Additional features such as assigning different dielectric constants to different regions of space, smooth Gaussian-based dielectric distribution function,[2] modeling geometric objects and charge distributions, and treating systems containing mixed salt solutions also attracted many researchers. In addition to the typical potential map, DelPhi can generate and output the calculated distribution of either the dielectric constant or ion concentration, providing the biomedical community with extra tools for their research.[3][4][5]
Pdb files are typically used as input for DelPhi calculations. Other required inputs are an atomic radii file and a charge file .[6] Binary Potential files as output from DelPhi can be viewed in most molecular viewers such as UCSF Chimera, Jmol, and VMD, and can either be mapped onto surfaces or visualized at a fixed cutoff.[7]
Delphi distribution comes as a sequential as well as parallelized codes, runs on Linux, Mac OS X and Microsoft Windows systems and the source code is available in Fortran 95 and C++ programming languages. DELPHI is also implemented into an accessible web-server.[8] DELPHI has also been utilized to build a server that predicts pKa's of biological macromolecules such as proteins, RNAs and DNAs which can be accessed via web.[9]
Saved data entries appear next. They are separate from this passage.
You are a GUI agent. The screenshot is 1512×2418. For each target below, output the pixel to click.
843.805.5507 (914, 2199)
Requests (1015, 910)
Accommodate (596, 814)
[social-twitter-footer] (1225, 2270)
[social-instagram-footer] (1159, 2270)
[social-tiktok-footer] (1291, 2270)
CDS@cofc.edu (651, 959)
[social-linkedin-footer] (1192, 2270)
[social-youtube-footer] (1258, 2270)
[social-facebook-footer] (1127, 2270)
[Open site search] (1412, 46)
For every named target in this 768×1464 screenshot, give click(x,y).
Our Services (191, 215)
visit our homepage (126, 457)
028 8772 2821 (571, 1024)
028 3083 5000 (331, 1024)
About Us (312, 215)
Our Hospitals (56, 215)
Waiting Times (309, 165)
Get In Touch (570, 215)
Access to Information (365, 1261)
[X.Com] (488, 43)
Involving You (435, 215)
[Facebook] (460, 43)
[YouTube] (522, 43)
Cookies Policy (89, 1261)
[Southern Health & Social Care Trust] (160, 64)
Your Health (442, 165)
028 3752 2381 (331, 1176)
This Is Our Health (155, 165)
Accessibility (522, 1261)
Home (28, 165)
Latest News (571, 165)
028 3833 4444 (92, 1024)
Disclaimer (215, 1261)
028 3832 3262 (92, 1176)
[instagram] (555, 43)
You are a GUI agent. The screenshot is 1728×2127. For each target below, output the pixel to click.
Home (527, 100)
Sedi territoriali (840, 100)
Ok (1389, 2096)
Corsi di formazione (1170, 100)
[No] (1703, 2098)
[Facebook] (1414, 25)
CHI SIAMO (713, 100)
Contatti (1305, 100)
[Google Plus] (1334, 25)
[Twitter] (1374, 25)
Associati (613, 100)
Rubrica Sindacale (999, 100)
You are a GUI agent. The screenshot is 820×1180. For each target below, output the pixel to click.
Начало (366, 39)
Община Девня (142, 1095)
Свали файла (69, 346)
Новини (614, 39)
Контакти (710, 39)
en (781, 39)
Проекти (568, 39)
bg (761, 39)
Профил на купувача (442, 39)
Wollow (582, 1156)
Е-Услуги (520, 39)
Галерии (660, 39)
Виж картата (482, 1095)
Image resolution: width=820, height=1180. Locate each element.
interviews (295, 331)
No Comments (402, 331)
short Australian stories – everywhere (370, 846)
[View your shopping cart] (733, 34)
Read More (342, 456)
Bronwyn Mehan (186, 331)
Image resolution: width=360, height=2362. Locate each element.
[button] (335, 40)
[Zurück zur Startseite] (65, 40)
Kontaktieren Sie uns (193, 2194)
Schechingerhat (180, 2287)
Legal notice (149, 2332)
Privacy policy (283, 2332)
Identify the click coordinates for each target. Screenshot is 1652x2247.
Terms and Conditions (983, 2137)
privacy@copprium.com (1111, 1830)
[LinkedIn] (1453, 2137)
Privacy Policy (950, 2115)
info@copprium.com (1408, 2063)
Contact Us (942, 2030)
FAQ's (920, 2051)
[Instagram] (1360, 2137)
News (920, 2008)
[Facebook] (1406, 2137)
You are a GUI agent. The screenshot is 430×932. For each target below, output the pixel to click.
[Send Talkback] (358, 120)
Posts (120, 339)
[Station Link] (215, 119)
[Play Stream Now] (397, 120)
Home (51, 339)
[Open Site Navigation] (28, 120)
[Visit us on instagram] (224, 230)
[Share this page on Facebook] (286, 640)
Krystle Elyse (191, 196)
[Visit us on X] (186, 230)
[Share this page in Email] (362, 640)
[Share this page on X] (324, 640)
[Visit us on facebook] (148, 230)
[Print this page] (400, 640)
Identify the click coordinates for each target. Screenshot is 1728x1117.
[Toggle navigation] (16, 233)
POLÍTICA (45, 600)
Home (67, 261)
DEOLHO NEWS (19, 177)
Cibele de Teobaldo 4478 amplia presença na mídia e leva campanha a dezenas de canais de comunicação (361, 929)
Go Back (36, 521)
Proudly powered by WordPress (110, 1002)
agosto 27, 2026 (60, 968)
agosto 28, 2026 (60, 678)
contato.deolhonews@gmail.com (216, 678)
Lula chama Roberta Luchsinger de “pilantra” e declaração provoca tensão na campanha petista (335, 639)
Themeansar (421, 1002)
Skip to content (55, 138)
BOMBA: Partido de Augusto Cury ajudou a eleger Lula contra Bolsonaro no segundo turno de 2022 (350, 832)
DelPhi v.7 is distributed in four versions:
Their way of working is very similar; however, unexpected differences may appear due to different numerical precision or to the porting of the software to different architectures. For example, the elapsed time in the PC version is not calculated at present.
Each distribution contains one executable (named delphi or delphi.exe), the source codes (with corresponding makefile when needed), and some worked examples.